Wednesday, January 16, 2013

Compliance Movie Review

In the early 1960’s Yale psychologist Stanley Milgram conducted an experiment that had subjects administering what they believed were electric shocks to a third party at the behest of an authority figure in a lab coat. It was ostensibly an attempt to discover if millions of people throughout Europe who aided in committing the atrocities of the Holocaust could actually have simply been following orders that conflicted with their own sense of morality. What is a human’s natural response to a person in a authority and how far would we go before standing up to such a person? Milgram’s findings, which were later confirmed in further studies in different parts of the world, were troubling and revealed a side of human nature that should make most people uncomfortable. It turned out a large majority of the subjects were willing and ready to cause bodily harm to another person because they were told to do so.


Over a period of many years, in many different parts of the country, people working in restaurants – usually fast food establishments – were subjected to so-called prank phone calls from a man impersonating a police officer. The caller asked a manager or supervisor on duty to keep a female employee in the office after making an accusation of theft.
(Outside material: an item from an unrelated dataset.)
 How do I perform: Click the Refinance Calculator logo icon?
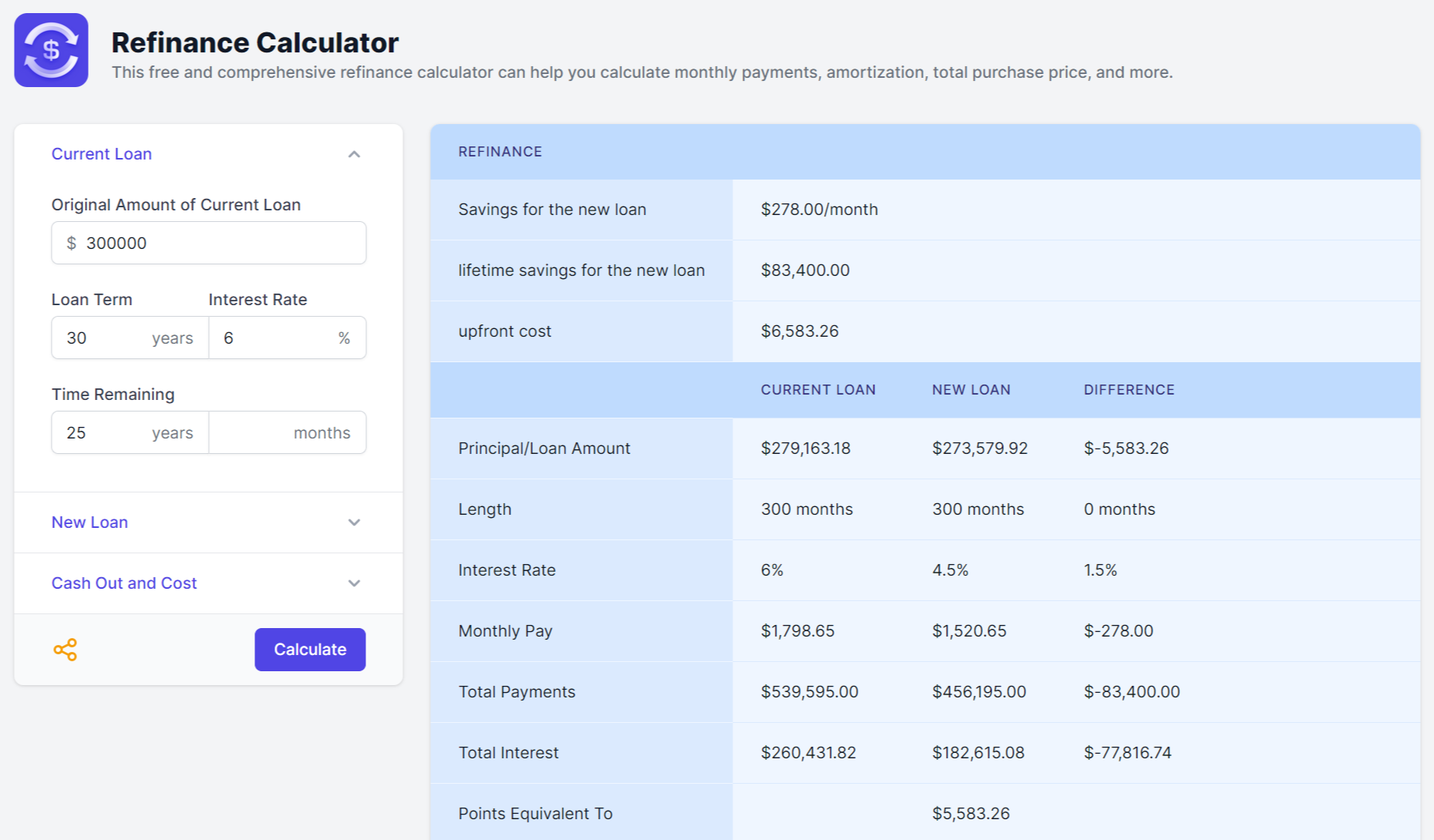coord(51,50)
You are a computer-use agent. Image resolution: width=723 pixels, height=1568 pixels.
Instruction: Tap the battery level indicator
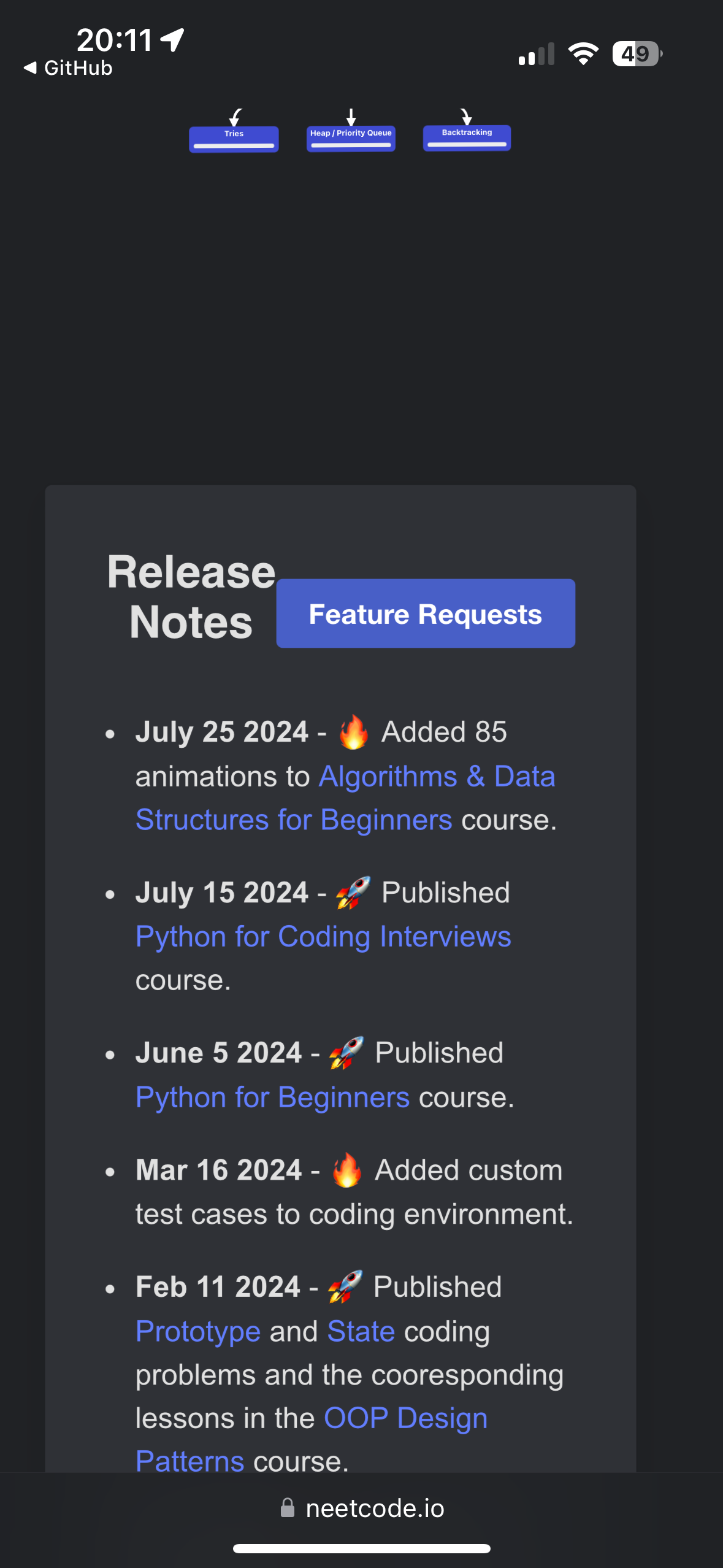[637, 54]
The caller would eventually get the manager to strip search the employee and in many cases lewd acts or sex acts were the end result.

These cases generally serve as the inspiration for Craig Zobel’s film Compliance, which premiered at last year’s Sundance Film Festival. One case in particular, involving a McDonald’s in Kentucky, is the primary basis for the story. If you read about that case and watch the YouTube videos of the “Dateline” episode that featured interviews with the real life victims (both the girl involved and her manager) you’ll find some details recreated almost exactingly in Zobel’s screenplay, right down to a question the Dateline interviewer asks the manager to which her off-camera attorney advises not to respond. It is a remarkable and bizarre case and movie to behold. Some of the developments struck me as unbelievable to the point of absurdity because I had not yet read about the actual events. I’ll be the first to strike down an argument in favor of a movie being good on the basis that it’s “what happened in real life.” To the extent that some things don’t work in Compliance, it’s the product of having to excise some material in the interest of time, pacing, and avoiding being labeled exploitative.

The film functions as an effective thriller. A young pretty girl named Becky (Dreama Walker) is brought into a back office by her boss, Sandra (Ann Dowd), who is responding to someone she believes is a police officer. Through the first part of the ordeal we only hear the caller’s voice. If you know the premise ahead of time, you know it’s a hoax. Not knowing anything about it, you might catch yourself thinking it’s one of the oddest ways to conduct police business. The question is why didn’t Sandra ever think of that? As the caller continues to flatter Sandra and cause Becky to be ever more submissive, the stakes keep getting raised until finally she’s left naked, covered only by an apron. Things only get worse when the caller insists on having a man watch her while Sandra tends to business in the restaurant. After a young male staff member refuses what the caller asks, Sandra calls in her fiancé Van (Bill Camp). This is one of the best assemblages of not very well-known actors. The performances are top notch and Dowd was even awarded Best Supporting Actress from both the National Board of Review and the Broadcast Film Critics.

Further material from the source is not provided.